(Data records Opens)

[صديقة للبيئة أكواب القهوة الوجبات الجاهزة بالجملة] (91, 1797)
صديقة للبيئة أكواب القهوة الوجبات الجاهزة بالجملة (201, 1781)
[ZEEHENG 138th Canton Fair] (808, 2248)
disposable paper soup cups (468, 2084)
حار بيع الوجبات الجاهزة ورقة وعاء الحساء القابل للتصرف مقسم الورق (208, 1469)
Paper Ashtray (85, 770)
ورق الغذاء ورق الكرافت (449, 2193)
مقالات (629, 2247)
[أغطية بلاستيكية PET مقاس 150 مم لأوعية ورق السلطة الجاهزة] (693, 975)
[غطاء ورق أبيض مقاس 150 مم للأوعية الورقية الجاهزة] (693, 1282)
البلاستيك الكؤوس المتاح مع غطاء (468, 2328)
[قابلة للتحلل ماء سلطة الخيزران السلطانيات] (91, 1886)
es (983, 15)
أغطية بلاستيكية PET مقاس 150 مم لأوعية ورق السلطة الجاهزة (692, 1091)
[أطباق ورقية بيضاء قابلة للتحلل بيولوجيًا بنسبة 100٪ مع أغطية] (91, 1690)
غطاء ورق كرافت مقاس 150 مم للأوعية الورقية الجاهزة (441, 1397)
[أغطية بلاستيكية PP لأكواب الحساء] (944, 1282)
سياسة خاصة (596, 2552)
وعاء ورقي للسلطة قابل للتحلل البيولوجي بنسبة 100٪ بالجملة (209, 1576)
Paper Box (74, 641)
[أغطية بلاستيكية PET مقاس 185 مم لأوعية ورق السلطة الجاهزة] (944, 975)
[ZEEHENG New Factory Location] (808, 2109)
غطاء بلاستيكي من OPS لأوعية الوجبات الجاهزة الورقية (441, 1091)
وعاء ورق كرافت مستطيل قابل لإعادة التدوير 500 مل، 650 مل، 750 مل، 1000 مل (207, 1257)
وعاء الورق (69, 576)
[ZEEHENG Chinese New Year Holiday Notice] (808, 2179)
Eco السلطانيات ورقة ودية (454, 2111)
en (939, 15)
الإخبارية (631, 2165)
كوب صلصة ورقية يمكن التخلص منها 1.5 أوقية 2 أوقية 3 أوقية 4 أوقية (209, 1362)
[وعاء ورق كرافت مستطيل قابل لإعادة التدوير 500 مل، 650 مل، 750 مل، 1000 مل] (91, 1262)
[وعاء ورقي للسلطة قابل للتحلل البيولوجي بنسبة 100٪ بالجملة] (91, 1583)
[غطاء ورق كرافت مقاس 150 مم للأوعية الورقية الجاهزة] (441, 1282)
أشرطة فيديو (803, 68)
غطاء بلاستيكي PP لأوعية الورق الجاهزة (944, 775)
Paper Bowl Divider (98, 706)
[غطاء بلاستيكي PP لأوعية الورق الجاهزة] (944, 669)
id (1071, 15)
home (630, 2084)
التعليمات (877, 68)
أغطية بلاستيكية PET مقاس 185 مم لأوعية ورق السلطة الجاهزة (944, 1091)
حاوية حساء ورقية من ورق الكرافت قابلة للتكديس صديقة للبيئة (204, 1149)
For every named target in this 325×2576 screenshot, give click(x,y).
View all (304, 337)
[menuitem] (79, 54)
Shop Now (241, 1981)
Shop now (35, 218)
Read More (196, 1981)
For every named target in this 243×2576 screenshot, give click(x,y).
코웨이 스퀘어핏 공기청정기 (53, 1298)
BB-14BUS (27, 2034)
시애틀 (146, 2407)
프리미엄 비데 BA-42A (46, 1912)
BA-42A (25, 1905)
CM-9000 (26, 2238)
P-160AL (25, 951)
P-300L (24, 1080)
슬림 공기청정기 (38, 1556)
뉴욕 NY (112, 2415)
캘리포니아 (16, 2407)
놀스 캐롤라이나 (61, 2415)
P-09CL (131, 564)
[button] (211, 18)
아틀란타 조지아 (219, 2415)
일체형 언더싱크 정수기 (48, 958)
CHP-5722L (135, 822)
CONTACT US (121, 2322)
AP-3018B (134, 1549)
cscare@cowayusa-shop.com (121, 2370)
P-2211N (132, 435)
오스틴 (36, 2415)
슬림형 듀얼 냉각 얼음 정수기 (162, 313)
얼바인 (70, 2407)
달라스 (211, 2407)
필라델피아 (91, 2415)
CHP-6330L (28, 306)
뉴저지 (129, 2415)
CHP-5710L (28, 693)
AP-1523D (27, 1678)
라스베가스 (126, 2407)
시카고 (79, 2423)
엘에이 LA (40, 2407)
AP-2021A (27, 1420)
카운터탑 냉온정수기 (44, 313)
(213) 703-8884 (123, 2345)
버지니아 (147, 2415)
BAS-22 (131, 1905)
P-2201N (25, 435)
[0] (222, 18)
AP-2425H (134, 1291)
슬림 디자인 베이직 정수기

(Data records Closes)

The lines from the one containing "카운터탑 냉온정수기 (44, 313)" to the final line of the listing above must be set down exactly, both included.

카운터탑 냉온정수기 (44, 313)
(213) 703-8884 (123, 2345)
버지니아 (147, 2415)
BAS-22 (131, 1905)
P-2201N (25, 435)
[0] (222, 18)
AP-2425H (134, 1291)
슬림 디자인 베이직 정수기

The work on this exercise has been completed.